▶ **Ausgewählter Auszug**:

────

Wenn jemand neben mir sitzt
und sein Steak genießt, aber gleichzeitig beschließt, niemals Pelz zu tragen,
dann kann ich gut damit leben. Dann sinkt meine Streitlust, dann atme ich tief
ein und hoffe darauf, dass sich bei jedem auf dieser Welt irgendetwas tut.
Auch bei dem Schlachter. Vielleicht,
dass er nicht lächelt, wenn er danach gefragt wird. Und sich nur einmal bewusst
das schmerzerfüllte Quieken eines hilflosen Tieres anhört.

────

[Einträge dazu, wo Elemente erscheinen]
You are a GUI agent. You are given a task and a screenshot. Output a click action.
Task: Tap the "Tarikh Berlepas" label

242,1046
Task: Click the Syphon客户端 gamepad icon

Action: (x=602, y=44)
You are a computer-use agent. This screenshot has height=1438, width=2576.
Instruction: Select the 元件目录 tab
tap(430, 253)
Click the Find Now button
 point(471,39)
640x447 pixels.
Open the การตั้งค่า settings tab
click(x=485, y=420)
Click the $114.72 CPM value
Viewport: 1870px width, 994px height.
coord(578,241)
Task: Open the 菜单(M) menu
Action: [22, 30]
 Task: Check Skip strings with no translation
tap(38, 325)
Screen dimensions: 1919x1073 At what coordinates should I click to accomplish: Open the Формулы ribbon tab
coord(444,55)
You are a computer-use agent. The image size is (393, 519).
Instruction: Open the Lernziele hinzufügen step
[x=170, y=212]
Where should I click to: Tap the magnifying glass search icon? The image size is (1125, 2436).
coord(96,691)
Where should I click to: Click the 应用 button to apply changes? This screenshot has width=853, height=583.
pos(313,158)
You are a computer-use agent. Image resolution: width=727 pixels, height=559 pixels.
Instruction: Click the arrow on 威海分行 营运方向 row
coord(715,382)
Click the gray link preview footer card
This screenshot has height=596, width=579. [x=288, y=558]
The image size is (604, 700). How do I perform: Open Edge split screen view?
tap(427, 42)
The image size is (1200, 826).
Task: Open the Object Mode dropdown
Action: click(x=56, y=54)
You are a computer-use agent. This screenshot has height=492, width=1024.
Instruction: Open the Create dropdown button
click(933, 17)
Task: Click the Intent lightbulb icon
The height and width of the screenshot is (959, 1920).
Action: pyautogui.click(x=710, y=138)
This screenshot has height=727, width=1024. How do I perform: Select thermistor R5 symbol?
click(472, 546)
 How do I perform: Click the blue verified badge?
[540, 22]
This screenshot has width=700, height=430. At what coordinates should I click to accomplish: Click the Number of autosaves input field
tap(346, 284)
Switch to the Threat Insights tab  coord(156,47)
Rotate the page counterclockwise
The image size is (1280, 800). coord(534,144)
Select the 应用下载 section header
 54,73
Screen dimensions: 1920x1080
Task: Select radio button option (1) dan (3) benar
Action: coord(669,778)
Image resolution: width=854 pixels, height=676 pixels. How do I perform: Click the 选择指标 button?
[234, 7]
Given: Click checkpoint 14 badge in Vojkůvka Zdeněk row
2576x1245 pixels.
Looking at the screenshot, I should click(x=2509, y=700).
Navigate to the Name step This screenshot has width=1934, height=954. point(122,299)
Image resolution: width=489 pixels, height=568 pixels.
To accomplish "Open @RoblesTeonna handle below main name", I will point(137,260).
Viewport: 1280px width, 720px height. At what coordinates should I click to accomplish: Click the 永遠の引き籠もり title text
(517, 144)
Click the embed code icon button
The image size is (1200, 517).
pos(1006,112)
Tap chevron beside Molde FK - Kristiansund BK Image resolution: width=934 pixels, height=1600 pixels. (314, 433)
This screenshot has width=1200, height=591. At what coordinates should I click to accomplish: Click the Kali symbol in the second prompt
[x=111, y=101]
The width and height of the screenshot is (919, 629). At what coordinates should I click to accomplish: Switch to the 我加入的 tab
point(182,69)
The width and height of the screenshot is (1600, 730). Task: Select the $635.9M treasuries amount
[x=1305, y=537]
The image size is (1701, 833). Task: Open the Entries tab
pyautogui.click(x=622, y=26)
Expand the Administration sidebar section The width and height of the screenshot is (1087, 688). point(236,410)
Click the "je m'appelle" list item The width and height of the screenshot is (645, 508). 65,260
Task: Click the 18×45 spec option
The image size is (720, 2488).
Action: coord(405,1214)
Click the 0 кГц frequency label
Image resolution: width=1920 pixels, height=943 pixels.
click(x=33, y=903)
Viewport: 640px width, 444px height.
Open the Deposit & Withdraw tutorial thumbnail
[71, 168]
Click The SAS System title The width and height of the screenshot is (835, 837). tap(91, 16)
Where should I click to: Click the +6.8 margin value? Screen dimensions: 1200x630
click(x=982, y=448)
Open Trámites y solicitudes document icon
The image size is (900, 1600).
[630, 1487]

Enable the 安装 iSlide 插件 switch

────

▶ **Gestellte Aufgaben**:
1. Entscheiden Sie für jede der Aussagen (a), (b) und (c), ob sie mit dem Auszug übereinstimmt, und belegen Sie Ihr Ja oder Nein mit den ausschlaggebenden Worten, wörtlich zitiert. (a) Die erzählende Person kann gut damit leben, wenn jemand neben ihr Steak isst, aber beschließt, niemals Pelz zu tragen. (b) Die Hoffnung, dass sich etwas tut, schließt den Schlachter ausdrücklich aus. (c) Der Schlachter soll sich das Quieken eines Tieres mehrmals anhören.
2. Setzen Sie den Auszug über Steak, Pelz und den Schlachter im Anschluss an seinen letzten Satz fort.
Die Datensätze werden für die Bearbeitung nicht benötigt.

▶ **Die Ergebnisse**:
1.
(a) Ja: „dann kann ich gut damit leben“
(b) Nein: „Auch bei dem Schlachter.“
(c) Nein: „Und sich nur einmal bewusst das schmerzerfüllte Quieken eines hilflosen Tieres anhört.“

2.
Übrigens sind der Andere und
ich vor kurzem angetrunken beim Döner-Mann vorbeigekommen. Und wir haben
überlegt, uns einen zu holen und niemandem davon zu erzählen. Aber wir konnten
gemeinsam widerstehen. Vielleicht nicht für immer. Ich setze mich persönlich
nicht unter Druck. Aber ich finde, es ist wichtig, irgendetwas zu finden, bei
dem die Leidenschaft, seinen Wert zu schützen, größer ist, als der Verzicht,
der damit einhergeht.
Für D. Meinen
inneren Schweinehund.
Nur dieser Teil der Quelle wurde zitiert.